Technical Abstract: Land managers, scientists, and crop professionals need real-time, inexpensive, and labor-saving methods to determine below-ground biomass and potential carbon (C) and nitrogen (N) inputs of that biomass. Remote sensing is a non-destructive tool that monitors vigor of vegetation and has been used to assess forage quality. A study was conducted at the USDA-ARS Grazinglands Research Laboratory, El Reno, OK in non-native, Old World Bluestem (Bothriochloa sp.) and native, tallgrass prairie to: 1) determine N and C concentrations of roots of non-native and native pasture, 2) determine if canopy hyperspectral reflectance data can produce a usable equation for non-destructive determination of total root C and N. Hyperspectral canopy reflectance was measured bi-weekly using an ASD FieldSpec FR radiometer. Destructive canopy and root samples were acquired immediately after the hyperspectral data were collected.
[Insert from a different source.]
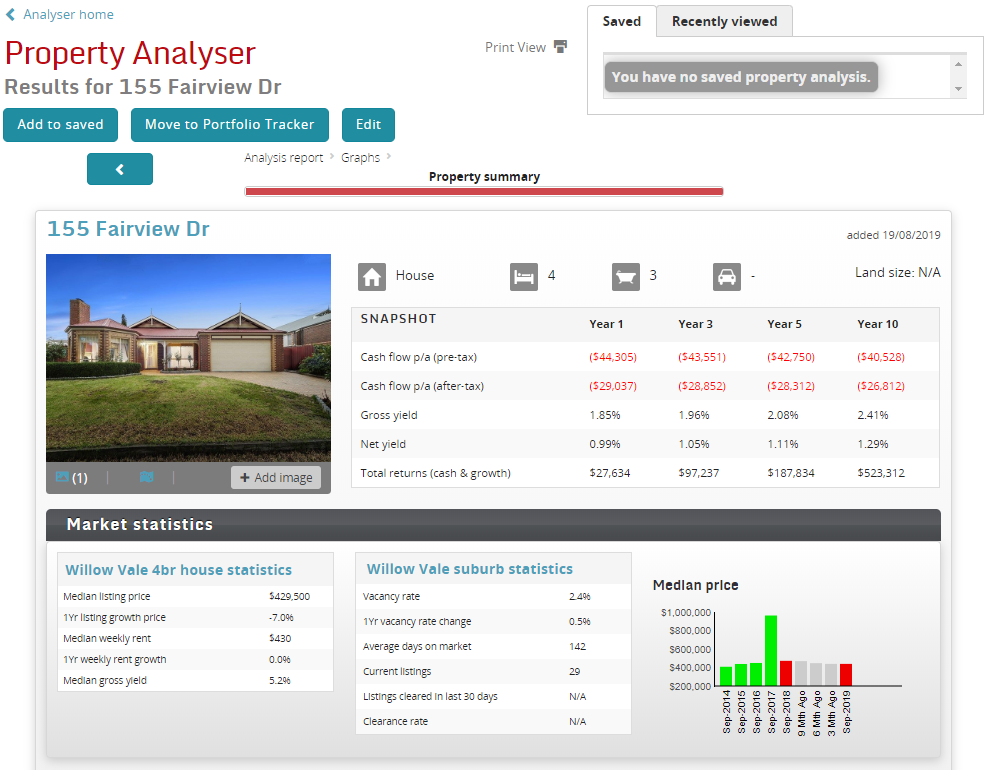The height and width of the screenshot is (770, 988).
Task: Open the photo gallery icon labeled (1)
Action: (64, 477)
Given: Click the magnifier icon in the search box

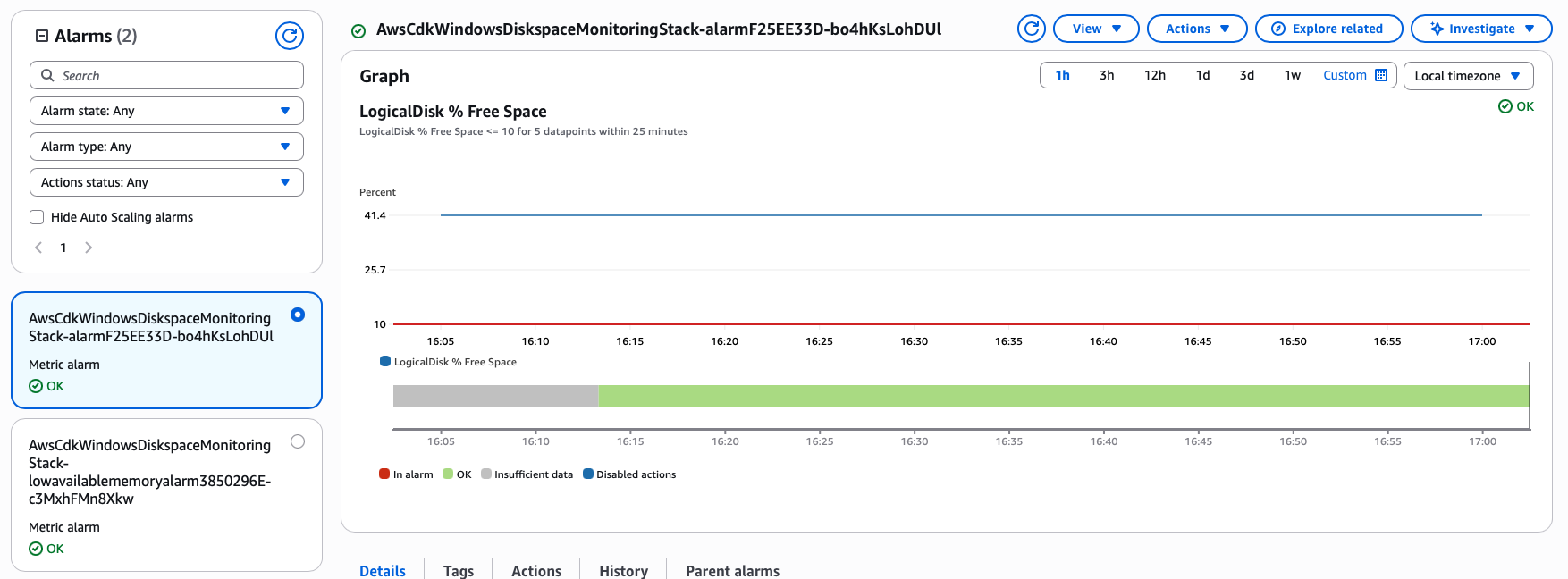Looking at the screenshot, I should click(48, 76).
Sampling occurred at toe-, mid- and upper-slope positions along four parallel and widely-spaced transects. Canopy and roots were separated, oven- dried at 65oC for 48 hr, ground and total C and N concentrations determined. Canopy reflectance and root concentrations of C and N were statistically analyzed using partial least square. Initial results indicate that prediction of root C and N from hyperspectral canopy reflectance is moderate (R2=0.65). However, further study is needed to determine if this is an appropriate non-destructive method. Implications of this research could lead to quicker determination of belowground inputs to soil carbon and nitrogen cycles and provide a better understanding of perennial ecosystem services.